Medical billing staff also monitors claims that have been paid and those that haven’t, along with posting payments to client accounts and providing friendly reminders for patients with balances due.
Billers shouldn’t expect to sit home alone with their computers. They have to interact with others in person and via phone.
Medical insurance billing is one of the fastest growing career opportunities available and unscrupulous individuals have taken advantage of that to sell impossible dreams and expectations. Anyone who wants to launch a medical billing firm should begin with the necessary education and be willing to put in long hours to grow a respected and reputable business.
Denials disrupt a medical insurance biller’s (MIB) cash flow to their clients, but incurring exclusions from one of the government operated healthcare programs can cost thousands of dollars. Exclusions severely limit employment opportunities and in this revealing article, Nitin Chhoda examines exclusionary factors and what it means for billers.
Any individual or entity that works with government healthcare plans can be excluded from the network, from hospitals and clinicians to billers.

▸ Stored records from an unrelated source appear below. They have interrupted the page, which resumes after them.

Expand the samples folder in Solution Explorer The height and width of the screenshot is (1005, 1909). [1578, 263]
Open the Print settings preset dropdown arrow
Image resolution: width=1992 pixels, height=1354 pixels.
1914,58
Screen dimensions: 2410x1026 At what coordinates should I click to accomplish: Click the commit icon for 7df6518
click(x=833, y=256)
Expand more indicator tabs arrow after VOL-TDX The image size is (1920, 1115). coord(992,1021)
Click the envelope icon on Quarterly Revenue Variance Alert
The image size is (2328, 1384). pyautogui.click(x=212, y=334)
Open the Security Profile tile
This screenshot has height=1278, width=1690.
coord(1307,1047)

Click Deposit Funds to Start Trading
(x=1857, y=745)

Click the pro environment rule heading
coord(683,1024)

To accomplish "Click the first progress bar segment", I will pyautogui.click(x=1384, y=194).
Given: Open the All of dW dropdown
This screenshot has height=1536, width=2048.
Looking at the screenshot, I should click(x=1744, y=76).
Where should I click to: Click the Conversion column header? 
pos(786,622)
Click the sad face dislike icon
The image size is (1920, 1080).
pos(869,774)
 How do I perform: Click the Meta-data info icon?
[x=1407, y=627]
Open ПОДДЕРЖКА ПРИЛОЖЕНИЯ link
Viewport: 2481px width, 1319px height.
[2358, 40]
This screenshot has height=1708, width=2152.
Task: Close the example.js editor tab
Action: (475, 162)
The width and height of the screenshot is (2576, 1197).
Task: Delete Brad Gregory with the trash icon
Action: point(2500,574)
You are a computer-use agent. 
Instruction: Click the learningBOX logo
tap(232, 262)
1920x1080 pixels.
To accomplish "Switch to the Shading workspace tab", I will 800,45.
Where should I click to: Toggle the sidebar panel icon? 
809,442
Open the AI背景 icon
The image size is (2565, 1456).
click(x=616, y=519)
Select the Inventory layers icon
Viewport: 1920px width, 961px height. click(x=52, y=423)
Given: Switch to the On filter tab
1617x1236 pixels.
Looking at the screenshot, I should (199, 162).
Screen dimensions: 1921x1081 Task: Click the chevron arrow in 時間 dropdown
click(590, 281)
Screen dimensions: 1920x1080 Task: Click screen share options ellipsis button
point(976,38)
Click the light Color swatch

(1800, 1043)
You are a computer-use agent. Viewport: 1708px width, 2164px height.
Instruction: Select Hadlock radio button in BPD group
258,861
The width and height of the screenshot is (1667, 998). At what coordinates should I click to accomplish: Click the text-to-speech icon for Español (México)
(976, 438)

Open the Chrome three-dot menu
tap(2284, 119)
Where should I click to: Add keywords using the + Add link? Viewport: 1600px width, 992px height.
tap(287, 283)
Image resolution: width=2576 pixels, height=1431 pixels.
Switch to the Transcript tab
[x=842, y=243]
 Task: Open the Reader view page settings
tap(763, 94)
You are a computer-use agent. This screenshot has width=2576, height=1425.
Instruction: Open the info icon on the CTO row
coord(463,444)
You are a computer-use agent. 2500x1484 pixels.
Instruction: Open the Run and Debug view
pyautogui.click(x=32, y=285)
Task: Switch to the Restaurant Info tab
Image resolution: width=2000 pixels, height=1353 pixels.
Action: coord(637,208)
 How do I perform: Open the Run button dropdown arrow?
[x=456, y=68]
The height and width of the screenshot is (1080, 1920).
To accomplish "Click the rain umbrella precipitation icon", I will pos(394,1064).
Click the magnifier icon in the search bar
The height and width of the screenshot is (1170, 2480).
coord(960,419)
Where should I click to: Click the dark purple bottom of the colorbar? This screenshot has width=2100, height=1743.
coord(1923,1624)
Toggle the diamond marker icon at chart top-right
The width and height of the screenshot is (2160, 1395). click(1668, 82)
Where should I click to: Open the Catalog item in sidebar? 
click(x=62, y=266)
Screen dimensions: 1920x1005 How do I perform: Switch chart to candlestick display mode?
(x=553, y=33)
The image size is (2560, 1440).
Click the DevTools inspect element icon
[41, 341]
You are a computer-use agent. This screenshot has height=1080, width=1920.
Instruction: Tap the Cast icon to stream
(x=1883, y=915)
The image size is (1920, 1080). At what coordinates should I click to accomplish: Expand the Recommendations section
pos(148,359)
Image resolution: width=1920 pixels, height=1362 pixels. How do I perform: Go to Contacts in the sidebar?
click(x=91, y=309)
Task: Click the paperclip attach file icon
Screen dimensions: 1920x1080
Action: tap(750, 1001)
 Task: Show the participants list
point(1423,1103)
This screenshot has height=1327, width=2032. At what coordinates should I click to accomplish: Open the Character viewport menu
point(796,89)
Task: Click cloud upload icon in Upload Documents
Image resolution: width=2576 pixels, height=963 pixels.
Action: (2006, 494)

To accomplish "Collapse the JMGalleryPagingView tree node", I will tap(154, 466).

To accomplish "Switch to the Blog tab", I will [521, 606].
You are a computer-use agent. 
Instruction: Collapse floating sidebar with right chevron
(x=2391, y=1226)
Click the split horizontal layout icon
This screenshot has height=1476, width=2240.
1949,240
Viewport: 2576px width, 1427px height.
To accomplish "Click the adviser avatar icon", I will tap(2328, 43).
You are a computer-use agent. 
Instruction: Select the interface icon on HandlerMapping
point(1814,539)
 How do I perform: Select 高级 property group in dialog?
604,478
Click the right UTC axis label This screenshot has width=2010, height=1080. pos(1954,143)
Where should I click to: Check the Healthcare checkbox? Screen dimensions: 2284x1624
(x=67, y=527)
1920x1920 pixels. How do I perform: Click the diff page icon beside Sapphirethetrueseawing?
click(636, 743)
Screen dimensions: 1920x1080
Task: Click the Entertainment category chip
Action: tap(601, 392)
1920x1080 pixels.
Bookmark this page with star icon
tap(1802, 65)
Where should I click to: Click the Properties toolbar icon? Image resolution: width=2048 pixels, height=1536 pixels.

There’s an extensive number of ways that billers can garner exclusions. The good news is that there are preventative measures that billers can take to protect themselves and their clients.
Keeping current on coding is essential for obtaining reimbursements and it helps MIBs avoid claim denials. CPT codes are updated annually and those using old, obsolete or defunct codes run the risk of having a claim reimbursed at a lower level.
At the payer’s discretion, the carrier may refuse to recognize the claim at all. When billers obtain a new client, it’s a good idea to take a look at their coding and forms to ensure they’re using the most current codes.
ICD-10 codes will soon replace the old system and updating to the new codes is critical for claims to be accepted. Healthcare practice management insurance carriers will reject and deny any claim that doesn’t employ the new coding system.
Current coding allows practitioners to be reimbursed at the highest level and provides proof to carriers that the charges are justified.
Attending seminars and conferences is a good way to stay up-to- date on the latest trends, laws and practices that relate to the billing industry. Many carriers provide free seminars and professional billing associations offer online webinars and resources. Subscribing to newsletters and bulletins from professional organizations is also a good source of knowledge.
Exclusions and Causes
There are two types of exclusions – permissive and mandatory – and they’re governed by the U.S. Office of the Inspector General (OIG). Depending upon the offense, those who have incurred exclusions will find their employment opportunities curtailed and they can even lose their license. Penalties are typically in effect for a minimum of five years. Mandatory offenses that require exclusions are:
Conviction of patient abuse or neglect;
Conviction of a program-related crime;
Felony conviction relating to healthcare fraud;
Felony conviction of a controlled substance.
Penalties for permissive exclusions vary from case to case, but are in effect for a specified amount of time set by the OIG. Permissive offenses that are at the OIG’s discretion include:
Failure to provide quality care;
Failure to repay college education loans;
Some misdemeanor convictions;
Lying on an enrollment application;
Loss of state license to practice.
Billing with the latest codes facilitates claims that aren’t denied, while ensuring prompt payments and uninterrupted cash flow for clients.
MIBs that garner exclusions will be unable to work or contract with facilities or clinicians that participate in government healthcare programs, and will lose income should one of their clients incur exclusions.